Так вот, значит, как оно обернулось. Все теперь рухнуло, закружилось в мозгу Кости и полетело. Планы, идеи… Как через проявленную пленку проступают в истинном свете очертания и смысл предметов, так все происходившее в течение дня встало перед Костей с беспощадной силой и резкостью. Значит, целый день он пытался околпачить этого заброшенного парня, но не сумел. Ах, подлость-то какая. И рукописи, и книги – все подлость. Что ж теперь? А? Первое, что пришло Косте в голову, – это избавиться от вранья. Уйти из дома Пети Моржова чистым и свободным. От обмана, корысти. Ах, подлость!
– Понимаешь, – сказал он, и голос его глупо вибрировал. – Нет у меня денег. Не то что семьсот новыми, а и ста нет. Вот так. Не хочу я тебе зря шары крутить. Тебе надо стоящих покупателей. Здесь редкостнейшие экземпляры – их надо сбывать не торопясь. В хорошие руки. Понял?
– Мне сейчас надо, – сказал парень, и в голосе его прозвучали прежние нотки. – Все сразу.
– Ах, на что тебе, – отмахнулся Костя, уже плохо соображая. Надо было найти выход. Надо было что-то предпринять.
– На памятник…
– На памятник? – Костя не поверил. – Какой памятник?
– Я договорился – могут выполнить, – сказал Петя. – Корабль, а на корабле – человек в бинокль смотрит. – Глаза его мечтательно заволокло. – Пусть он глядит в свое море.
– Да, да… Конечно, – пробормотал Костя, и сердце его набухло и заметалось. – Конечно, это самое…
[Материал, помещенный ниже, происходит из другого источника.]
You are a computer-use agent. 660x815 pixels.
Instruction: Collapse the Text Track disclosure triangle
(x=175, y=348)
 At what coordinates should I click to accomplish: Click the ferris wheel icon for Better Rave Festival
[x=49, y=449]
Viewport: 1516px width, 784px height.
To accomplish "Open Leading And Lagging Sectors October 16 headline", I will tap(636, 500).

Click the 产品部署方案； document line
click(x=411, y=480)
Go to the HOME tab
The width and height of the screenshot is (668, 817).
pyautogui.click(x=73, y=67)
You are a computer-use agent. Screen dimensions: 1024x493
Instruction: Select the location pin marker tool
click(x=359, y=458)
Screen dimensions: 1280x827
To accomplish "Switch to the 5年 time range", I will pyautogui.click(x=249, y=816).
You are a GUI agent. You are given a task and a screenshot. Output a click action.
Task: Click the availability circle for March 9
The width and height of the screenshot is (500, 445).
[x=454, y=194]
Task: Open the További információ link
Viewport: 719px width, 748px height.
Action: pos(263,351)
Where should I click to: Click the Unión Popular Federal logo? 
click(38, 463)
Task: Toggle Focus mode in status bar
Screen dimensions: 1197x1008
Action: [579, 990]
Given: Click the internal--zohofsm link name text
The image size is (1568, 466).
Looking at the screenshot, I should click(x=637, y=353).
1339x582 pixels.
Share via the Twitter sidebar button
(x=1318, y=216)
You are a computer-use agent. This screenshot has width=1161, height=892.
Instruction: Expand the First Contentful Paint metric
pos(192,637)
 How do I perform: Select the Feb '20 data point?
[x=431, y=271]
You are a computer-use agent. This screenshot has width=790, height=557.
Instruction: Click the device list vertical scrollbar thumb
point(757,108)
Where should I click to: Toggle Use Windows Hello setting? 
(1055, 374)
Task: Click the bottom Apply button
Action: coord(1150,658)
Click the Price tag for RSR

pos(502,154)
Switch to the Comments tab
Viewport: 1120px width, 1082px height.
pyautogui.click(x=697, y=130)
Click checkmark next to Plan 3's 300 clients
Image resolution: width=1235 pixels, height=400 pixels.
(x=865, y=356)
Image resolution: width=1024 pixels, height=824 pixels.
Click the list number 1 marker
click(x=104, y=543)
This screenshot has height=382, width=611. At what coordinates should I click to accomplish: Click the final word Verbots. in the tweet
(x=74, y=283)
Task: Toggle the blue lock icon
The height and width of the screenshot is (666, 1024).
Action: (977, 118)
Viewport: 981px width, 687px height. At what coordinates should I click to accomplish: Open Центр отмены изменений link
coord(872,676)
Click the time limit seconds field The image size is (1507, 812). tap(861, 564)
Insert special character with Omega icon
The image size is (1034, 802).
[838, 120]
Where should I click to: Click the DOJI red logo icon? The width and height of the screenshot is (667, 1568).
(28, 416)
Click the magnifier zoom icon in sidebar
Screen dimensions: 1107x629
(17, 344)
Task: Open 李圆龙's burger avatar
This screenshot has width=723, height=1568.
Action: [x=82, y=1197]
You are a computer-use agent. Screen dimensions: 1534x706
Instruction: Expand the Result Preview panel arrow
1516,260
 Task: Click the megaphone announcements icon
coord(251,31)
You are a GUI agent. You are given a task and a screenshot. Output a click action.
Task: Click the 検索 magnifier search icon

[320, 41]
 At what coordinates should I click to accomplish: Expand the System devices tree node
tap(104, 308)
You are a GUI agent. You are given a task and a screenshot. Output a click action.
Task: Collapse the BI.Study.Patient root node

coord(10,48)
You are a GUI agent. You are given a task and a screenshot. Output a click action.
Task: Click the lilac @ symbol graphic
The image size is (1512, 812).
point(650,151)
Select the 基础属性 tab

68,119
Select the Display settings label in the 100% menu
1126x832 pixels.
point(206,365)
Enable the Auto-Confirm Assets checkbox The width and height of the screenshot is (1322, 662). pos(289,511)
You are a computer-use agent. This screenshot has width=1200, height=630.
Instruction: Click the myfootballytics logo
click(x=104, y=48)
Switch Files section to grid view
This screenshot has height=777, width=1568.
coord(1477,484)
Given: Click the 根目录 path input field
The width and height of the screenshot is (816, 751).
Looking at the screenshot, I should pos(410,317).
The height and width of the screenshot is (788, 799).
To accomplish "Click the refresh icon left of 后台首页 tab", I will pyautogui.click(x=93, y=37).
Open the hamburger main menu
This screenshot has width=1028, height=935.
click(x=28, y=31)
Сейчас вдруг оцепенение сковало его тело. Со всей беспощадностью он осознал, что в этом состоянии сделает опять глупость, первое, что придет ему на ум. Он уже влез. Он уже в капкане. Он знал это наверняка. Постороннее, ненужное ему и его работе чувство заполнило его с небывалой силой. И ничего тут не изменишь. Он возьмет этого парня к себе. Или что-нибудь еще выкинет…
Он знал и другое.
Синяя птица великого открытия снова ускользнет от него, она мелькнет в небе и скроется вместе с этими пропавшими письмами.